[What is asked]: Give the material as a two-column CSV with the columns "entry" and "answer," one row per entry, each field quoted and line breaks turned into spaces. Begin at the line that has "Task: Duplicate query A with copy icon" and stop after the line that has "Looking at the screenshot, I should 138,68.".

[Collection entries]
────────────────────────────────────────

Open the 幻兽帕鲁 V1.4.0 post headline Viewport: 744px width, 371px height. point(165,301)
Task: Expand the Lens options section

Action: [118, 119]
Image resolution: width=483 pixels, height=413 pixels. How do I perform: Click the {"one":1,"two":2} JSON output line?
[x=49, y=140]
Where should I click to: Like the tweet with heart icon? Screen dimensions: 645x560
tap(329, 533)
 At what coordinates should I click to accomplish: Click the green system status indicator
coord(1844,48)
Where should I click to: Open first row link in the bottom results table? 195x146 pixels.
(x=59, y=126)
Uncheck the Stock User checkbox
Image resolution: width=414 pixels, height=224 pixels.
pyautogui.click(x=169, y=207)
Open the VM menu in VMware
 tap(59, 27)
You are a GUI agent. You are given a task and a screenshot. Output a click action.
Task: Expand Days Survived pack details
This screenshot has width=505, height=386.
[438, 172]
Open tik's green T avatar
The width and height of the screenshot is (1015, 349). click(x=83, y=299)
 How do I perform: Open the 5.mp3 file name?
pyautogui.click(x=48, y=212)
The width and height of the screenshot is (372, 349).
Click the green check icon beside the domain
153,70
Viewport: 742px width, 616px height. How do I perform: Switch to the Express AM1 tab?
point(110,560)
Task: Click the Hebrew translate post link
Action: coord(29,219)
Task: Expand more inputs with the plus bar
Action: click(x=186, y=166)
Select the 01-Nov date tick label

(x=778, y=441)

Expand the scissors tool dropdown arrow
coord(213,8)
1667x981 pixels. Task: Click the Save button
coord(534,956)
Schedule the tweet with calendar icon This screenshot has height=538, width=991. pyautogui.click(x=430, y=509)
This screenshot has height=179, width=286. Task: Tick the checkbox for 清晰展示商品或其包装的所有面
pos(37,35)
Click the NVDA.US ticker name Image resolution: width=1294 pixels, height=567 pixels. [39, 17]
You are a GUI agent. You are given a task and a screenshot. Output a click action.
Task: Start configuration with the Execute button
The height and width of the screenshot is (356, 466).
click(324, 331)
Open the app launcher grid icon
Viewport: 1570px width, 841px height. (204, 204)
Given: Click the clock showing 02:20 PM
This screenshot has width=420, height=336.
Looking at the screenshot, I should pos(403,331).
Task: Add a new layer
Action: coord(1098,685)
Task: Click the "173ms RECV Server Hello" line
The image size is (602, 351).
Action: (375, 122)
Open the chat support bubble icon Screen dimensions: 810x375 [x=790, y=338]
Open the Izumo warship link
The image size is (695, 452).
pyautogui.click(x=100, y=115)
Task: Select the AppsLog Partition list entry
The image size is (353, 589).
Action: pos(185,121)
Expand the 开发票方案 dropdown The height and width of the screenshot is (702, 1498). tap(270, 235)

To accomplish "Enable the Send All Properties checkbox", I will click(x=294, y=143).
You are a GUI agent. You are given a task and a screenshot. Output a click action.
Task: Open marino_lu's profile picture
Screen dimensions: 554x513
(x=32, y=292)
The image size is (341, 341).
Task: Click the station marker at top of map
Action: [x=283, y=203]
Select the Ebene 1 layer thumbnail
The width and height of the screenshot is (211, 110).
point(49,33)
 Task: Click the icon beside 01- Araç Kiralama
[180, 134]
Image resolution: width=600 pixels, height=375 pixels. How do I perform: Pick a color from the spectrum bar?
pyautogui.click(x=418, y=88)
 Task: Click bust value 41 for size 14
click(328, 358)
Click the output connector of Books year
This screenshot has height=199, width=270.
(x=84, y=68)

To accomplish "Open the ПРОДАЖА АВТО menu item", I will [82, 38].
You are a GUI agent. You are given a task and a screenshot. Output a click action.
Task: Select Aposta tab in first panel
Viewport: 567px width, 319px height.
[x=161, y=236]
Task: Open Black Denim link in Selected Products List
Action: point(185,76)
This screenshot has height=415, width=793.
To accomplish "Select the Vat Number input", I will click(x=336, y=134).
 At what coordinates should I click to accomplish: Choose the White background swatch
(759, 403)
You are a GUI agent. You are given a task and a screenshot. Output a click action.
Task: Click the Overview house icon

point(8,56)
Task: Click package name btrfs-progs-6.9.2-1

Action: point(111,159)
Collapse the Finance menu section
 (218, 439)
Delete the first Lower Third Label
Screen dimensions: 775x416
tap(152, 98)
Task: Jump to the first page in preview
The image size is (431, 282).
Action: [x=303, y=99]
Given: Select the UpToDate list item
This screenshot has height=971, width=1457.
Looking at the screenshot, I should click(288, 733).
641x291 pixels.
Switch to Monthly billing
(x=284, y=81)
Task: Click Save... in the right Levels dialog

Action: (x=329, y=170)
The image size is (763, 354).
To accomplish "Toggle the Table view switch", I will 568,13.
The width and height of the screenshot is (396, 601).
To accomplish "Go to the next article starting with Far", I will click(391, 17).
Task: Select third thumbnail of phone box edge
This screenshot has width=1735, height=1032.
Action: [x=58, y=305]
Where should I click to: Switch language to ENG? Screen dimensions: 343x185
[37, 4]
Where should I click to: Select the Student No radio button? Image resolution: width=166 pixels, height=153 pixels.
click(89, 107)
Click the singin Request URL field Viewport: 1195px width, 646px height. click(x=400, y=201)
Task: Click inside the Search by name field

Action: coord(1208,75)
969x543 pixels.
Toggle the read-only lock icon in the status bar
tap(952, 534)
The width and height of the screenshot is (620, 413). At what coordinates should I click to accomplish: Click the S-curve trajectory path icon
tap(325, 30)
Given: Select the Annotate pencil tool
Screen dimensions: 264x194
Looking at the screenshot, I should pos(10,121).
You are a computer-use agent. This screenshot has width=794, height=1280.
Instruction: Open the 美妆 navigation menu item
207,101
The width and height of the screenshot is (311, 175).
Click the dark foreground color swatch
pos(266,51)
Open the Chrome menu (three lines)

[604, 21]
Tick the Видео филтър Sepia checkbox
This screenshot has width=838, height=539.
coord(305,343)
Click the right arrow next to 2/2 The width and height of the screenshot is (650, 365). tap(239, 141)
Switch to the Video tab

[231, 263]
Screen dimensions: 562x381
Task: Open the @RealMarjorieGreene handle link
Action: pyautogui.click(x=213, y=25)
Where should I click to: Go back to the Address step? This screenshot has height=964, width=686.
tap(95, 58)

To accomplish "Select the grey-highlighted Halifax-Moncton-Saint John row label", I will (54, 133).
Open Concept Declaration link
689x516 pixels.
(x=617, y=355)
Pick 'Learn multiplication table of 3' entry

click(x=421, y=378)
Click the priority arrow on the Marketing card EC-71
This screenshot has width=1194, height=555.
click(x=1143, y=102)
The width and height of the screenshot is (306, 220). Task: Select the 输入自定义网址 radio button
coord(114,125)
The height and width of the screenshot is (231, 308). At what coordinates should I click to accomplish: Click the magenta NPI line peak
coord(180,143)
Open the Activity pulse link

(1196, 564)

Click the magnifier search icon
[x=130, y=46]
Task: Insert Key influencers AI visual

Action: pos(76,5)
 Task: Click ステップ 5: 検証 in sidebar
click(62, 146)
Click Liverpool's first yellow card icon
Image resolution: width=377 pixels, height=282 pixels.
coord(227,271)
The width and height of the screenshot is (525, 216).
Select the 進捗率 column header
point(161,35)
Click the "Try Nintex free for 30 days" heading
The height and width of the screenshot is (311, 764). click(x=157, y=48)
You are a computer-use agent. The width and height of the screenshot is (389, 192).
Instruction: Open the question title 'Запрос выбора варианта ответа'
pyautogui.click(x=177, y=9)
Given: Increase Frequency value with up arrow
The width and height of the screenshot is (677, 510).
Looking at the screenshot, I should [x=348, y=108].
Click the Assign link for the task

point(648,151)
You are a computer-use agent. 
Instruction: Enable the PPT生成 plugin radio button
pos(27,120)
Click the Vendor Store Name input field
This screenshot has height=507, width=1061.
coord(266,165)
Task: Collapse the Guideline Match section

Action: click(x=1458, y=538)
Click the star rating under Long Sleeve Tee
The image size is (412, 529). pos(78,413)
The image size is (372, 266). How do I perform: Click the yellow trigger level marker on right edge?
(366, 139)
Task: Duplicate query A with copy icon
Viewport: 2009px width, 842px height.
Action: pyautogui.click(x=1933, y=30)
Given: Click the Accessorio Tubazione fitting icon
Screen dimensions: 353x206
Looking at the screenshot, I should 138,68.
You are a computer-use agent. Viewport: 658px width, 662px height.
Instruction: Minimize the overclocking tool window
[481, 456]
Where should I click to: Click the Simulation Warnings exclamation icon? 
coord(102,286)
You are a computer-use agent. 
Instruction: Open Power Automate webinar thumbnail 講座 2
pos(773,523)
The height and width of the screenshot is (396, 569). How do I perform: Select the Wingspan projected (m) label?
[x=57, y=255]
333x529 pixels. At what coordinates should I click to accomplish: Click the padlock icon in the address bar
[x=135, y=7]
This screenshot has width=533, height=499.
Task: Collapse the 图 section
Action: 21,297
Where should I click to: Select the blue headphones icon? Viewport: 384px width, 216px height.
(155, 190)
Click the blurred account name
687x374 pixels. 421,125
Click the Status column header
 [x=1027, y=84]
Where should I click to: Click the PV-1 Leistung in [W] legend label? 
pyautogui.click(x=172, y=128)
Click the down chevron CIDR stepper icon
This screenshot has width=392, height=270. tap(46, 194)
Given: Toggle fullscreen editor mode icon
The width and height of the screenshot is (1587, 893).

────────────────────────────────────────

[Answer to this problem]:
entry,answer
"Task: Duplicate query A with copy icon Viewport: 2009px width, 842px height.","Action: pyautogui.click(x=1933, y=30)"
"Given: Click the Accessorio Tubazione fitting icon Screen dimensions: 353x206","Looking at the screenshot, I should 138,68."